Lijewski’s adventure comes full circle at the EHF FINAL4

EHF / Adrian Costeiu

For the past 10 years, Krzystof Lijewski’s career has been heavily intertwined with Lomza Vive Kielce. Since 2012, when he came back after a six-year stint in the German Bundesliga, Lijewski was there for each crucial performance, including the first Polish title in the EHF Champions League Men in 2016, when Kielce won the final against Telekom Veszprém HC 39:38 after penalties.

Lijewski’s role is different now, helping Kielce seal an EHF FINAL4 spot as an assistant coach in his first full season in this role, after the retirement from his playing career at the end of the 2020/21 season.

“In my case, this transition from playing to coaching went really smooth. I was not nervous about it, as I had already served in this role in my last season as a player,” the 38-year-old Lijewski said.

“Before trainings, I used to talk to the head coach, Talant Dujshebaev, about what we were going to do and why the training sessions looked like that.”

It is not unusual for players to turn coaches, especially backs with a penchant for creativity. But for the former Kielce right back, jumping into the role of assistant basically meant a crash course in coaching, a first-class seat to watching one of the top masterminds in handball working his magic.

Dujshebaev won the EHF Champions League once as a player and four times as a coach, and is widely regarded one of the most successful coaches ever in men’s handball.

“I definitely learnt a lot from Talant, because he is a top-notch coach,” Lijewski said. “If there were some lessons which I could share: do not look for excuses, treat each and every opponent like you are playing against the best team in the world, and train well – the way one trains, is the way one plays.”

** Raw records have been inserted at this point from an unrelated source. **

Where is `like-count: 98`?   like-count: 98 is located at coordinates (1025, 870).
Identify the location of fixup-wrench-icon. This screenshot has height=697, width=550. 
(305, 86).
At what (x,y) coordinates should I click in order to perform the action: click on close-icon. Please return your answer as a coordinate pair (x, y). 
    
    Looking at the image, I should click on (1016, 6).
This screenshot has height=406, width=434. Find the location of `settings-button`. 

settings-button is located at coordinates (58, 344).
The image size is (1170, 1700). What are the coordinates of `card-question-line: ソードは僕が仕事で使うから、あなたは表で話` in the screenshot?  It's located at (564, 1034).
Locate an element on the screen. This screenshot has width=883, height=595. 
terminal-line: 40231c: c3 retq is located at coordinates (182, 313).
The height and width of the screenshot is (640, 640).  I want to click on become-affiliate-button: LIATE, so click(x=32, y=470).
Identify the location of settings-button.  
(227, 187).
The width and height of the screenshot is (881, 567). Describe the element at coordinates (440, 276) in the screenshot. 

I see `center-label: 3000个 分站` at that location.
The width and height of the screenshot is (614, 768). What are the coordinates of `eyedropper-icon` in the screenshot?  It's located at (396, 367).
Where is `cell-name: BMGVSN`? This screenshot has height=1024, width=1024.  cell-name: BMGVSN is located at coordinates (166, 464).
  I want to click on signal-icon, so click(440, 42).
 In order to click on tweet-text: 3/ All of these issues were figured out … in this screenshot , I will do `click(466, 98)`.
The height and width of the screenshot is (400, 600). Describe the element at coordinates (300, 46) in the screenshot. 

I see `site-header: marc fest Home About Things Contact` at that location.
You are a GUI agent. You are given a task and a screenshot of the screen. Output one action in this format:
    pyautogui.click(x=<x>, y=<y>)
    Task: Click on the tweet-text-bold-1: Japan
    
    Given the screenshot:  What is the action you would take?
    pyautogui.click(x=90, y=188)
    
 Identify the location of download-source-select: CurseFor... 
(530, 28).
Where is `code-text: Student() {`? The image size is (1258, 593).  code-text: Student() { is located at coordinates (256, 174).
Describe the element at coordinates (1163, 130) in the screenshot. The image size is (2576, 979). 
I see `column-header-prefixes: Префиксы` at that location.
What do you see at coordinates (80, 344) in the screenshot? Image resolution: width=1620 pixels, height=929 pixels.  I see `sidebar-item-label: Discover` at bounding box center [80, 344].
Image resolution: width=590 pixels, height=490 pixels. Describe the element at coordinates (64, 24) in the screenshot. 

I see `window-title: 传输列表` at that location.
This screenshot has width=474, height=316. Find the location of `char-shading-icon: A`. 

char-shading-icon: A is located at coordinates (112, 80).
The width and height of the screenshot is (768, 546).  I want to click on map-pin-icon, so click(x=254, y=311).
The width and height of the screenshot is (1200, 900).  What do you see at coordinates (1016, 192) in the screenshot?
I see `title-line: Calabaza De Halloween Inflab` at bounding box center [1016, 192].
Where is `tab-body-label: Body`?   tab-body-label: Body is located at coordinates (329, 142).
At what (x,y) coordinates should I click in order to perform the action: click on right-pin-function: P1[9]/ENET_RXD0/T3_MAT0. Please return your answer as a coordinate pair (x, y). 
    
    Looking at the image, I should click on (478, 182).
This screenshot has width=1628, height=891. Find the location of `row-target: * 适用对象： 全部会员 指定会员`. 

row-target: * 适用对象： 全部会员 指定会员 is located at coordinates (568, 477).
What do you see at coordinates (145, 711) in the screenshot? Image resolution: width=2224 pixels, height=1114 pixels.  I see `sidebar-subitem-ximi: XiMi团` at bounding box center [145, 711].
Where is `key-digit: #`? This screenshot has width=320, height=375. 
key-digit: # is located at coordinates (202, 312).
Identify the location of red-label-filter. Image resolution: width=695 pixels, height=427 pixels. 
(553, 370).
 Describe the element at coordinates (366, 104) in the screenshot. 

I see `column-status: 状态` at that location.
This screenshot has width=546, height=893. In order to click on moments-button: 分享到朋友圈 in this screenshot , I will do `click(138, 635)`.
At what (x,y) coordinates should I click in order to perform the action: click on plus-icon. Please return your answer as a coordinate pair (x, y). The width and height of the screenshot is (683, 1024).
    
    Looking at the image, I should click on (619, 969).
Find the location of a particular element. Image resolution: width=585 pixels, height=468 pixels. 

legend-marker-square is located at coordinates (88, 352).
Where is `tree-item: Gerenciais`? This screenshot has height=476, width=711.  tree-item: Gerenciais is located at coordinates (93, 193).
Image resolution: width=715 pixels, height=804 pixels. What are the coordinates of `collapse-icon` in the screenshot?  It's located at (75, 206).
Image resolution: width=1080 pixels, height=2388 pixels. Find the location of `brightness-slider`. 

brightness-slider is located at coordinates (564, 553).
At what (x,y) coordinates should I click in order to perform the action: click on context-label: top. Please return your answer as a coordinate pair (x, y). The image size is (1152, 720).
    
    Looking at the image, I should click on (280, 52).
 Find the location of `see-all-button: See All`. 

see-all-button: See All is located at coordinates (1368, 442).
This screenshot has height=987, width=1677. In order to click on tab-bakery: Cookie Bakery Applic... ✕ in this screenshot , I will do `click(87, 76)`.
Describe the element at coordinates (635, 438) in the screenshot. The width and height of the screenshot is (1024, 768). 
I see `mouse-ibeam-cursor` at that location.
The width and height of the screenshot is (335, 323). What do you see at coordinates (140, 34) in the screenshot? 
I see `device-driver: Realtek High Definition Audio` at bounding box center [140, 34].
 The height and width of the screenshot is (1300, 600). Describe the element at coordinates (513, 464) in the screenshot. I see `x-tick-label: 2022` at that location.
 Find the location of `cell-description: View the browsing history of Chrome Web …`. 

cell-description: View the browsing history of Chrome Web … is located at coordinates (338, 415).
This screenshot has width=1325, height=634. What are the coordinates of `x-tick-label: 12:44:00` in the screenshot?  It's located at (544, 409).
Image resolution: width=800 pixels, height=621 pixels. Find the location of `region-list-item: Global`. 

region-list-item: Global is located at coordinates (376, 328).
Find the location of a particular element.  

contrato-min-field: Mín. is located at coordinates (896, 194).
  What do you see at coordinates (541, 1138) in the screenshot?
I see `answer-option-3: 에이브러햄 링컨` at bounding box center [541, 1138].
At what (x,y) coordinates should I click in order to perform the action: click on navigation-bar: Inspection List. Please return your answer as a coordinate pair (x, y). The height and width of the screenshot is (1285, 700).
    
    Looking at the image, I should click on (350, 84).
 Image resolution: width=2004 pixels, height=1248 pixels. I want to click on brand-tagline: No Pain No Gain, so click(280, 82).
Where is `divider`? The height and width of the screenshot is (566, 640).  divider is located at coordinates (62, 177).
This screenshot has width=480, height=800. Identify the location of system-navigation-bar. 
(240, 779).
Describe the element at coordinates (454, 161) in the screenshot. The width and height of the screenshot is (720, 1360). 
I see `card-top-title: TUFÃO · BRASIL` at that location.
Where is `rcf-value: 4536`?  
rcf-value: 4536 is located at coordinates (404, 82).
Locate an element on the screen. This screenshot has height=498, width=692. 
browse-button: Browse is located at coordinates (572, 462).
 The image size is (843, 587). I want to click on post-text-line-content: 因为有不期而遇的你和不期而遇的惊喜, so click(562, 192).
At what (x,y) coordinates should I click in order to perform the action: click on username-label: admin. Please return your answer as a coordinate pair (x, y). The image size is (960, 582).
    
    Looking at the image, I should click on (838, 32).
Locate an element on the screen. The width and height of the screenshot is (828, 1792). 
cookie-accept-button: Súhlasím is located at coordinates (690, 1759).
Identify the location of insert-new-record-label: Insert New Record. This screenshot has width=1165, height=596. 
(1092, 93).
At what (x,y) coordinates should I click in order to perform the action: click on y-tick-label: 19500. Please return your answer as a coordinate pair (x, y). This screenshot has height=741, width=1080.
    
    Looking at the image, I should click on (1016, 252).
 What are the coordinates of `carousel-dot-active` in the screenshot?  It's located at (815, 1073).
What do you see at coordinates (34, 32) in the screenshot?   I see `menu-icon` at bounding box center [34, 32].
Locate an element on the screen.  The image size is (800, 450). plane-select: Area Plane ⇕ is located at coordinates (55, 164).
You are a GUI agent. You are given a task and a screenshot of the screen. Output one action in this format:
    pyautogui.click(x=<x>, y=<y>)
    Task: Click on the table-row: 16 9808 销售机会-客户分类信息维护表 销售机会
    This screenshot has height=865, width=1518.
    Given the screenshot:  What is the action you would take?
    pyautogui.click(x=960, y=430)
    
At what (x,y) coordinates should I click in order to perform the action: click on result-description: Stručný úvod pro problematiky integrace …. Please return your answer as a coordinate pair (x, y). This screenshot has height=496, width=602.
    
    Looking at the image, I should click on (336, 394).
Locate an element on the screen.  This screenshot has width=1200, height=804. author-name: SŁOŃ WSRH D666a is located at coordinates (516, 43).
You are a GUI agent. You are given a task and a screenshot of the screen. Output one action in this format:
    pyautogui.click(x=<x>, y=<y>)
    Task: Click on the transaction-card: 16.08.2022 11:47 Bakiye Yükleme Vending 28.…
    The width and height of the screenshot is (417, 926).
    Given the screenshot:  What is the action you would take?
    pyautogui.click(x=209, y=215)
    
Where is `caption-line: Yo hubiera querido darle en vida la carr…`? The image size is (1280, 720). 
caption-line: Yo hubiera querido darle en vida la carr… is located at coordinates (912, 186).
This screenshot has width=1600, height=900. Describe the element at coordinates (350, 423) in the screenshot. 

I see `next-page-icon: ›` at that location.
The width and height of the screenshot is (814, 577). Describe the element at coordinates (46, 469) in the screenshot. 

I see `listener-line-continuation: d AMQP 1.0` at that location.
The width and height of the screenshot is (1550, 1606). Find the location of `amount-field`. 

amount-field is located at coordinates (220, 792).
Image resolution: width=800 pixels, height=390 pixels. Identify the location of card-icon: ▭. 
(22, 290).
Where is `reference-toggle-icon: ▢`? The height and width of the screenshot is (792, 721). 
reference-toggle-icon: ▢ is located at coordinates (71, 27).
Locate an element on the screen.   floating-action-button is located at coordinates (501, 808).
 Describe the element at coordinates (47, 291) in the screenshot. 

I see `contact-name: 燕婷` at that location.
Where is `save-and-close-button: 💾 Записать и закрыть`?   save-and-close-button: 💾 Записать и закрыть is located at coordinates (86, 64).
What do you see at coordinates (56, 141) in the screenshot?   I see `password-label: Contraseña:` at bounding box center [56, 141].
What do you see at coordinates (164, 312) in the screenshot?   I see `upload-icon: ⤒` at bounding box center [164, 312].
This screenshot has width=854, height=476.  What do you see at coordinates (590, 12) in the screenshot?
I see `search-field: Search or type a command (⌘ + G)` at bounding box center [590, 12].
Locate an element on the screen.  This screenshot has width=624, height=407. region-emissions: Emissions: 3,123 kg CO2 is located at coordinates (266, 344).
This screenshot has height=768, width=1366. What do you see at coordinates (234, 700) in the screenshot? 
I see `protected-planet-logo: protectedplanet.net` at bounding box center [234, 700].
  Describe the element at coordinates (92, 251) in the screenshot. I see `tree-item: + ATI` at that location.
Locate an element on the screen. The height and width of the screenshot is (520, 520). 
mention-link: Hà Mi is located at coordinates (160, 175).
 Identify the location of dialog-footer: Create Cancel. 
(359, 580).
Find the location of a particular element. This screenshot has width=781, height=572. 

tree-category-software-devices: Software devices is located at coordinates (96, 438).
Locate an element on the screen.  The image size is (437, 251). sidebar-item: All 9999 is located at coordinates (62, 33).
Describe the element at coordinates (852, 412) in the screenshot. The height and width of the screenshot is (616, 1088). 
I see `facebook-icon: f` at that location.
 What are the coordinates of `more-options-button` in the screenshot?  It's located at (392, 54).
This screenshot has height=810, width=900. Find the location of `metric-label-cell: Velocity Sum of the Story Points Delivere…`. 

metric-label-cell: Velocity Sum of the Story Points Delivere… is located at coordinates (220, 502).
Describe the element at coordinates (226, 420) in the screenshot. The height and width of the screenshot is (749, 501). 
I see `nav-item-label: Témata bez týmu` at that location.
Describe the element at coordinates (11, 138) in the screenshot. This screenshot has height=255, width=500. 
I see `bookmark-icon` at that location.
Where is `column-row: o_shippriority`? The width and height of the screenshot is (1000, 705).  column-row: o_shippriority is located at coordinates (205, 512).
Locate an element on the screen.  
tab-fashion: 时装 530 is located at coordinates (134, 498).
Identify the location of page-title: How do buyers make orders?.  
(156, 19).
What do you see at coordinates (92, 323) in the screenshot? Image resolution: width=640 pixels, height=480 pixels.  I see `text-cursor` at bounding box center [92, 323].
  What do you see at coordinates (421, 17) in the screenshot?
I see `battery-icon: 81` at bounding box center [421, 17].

20220614 CLM Lijewski Kielce Fans Full Width 2

The partnership between Dujshebaev and Lijewski definitely worked wonders this season, as Kielce have been one of the teams to watch in the EHF Champions League, with notable wins over defending champions Barça, Telekom Veszprém HC, and Paris Saint-Germain Handball in the group phase.

They added the largest aggregate win of the knockout phase, beating two-time champions Montpellier HB 61:50 in the quarter-finals to seal their first EHF FINAL4 berth in three seasons.

“I think we can be all satisfied with the way we have played so far and with what we have already achieved,” Lijewski said.

“After the draw for the group phase, just a few believed that we would take a place among the best teams in the group; everyone just prayed for us reaching the play-offs, maybe from the fifth or sixth place.”

However, Kielce were one of the most consistent performers in the group phase, with the back-to-back victories over Barça as a memorable highlight.

“We overperformed all the expectations and, in my humble opinion, we deserved to be the first in the group after winning some really difficult matches,” the assistant coach added.

But are Kielce the favourites? Can they truly deliver on the biggest of stages, exactly when the stakes are high?

Their core has gotten better and better over the years, with the additions of players like left wing Dylan Nahi or Miguel Sanchez-Migallon being crucial to their rise this season.

“Are we favourites? No. I think there is no favourite in general in this tournament, as it was proven time and time again. Each team has got the same chance to win the title – 25 per cent,” Lijewski said.

20220614 CLM Lijewski Kielce Quote
Are we favourites? No. I think there is no favourite in general in this tournament, as it was proven time and time again. Each team has got the same chance to win the title – 25 per cent.
Krzysztof Lijewski
Lomza Vive Kielce assistant coach

As Lijewski is the longest-tenured member of Kielce’s current iteration of a team, he also knows what it takes to be an EHF Champions League winner. He scored five goals in the final against Veszprém six seasons ago in Cologne, what was one the most exciting finals in the history of the EHF FINAL4, and the one that featured the biggest comeback.

“Of course, I remember that game really well. But I have never watched it again, I have never hit the replay button. The recording of a game is there, on a shelf, and probably I will rewatch it someday with my daughters,” Lijewski said.

“Such a game will not happen again, I am pretty sure of that. It was a roller coaster of emotions. In the second half, many of us wanted that game just to be over soon, I am sure of it,” he added.

“We came back from nine goals down – wow, what an achievement! But we fought for each ball, we had a coach who believed in us. I think that our opponents helped us a bit as they thought they already won the game and in their minds were probably already wearing gold medals around their necks.”

From that winning team, only right back Pawel Paczkowski is still in Kielce’s squad, while Lijewski is now an assistant coach. On the other hand, current Veszprém’s coach Momir Ilic was still playing for the Hungarian side back then and became his team’s top scorer, with seven goals.

“I know him well from the time we were both playing in the German Bundesliga. He was always an amazing, versatile player. He was great in attack and in defence, he could score and assist,” Lijewski said of Ilic.

“You could tell he would make a good coach someday, because he was reading the game very well, opting for passes, not shots at times.”

Six years later, Lijewski and Ilic are set to meet again – albeit both in different role now. Would Lijewski trade an emotional roller coaster for an easier win?

“No matter which way, if it leads us to the win, I will take it!”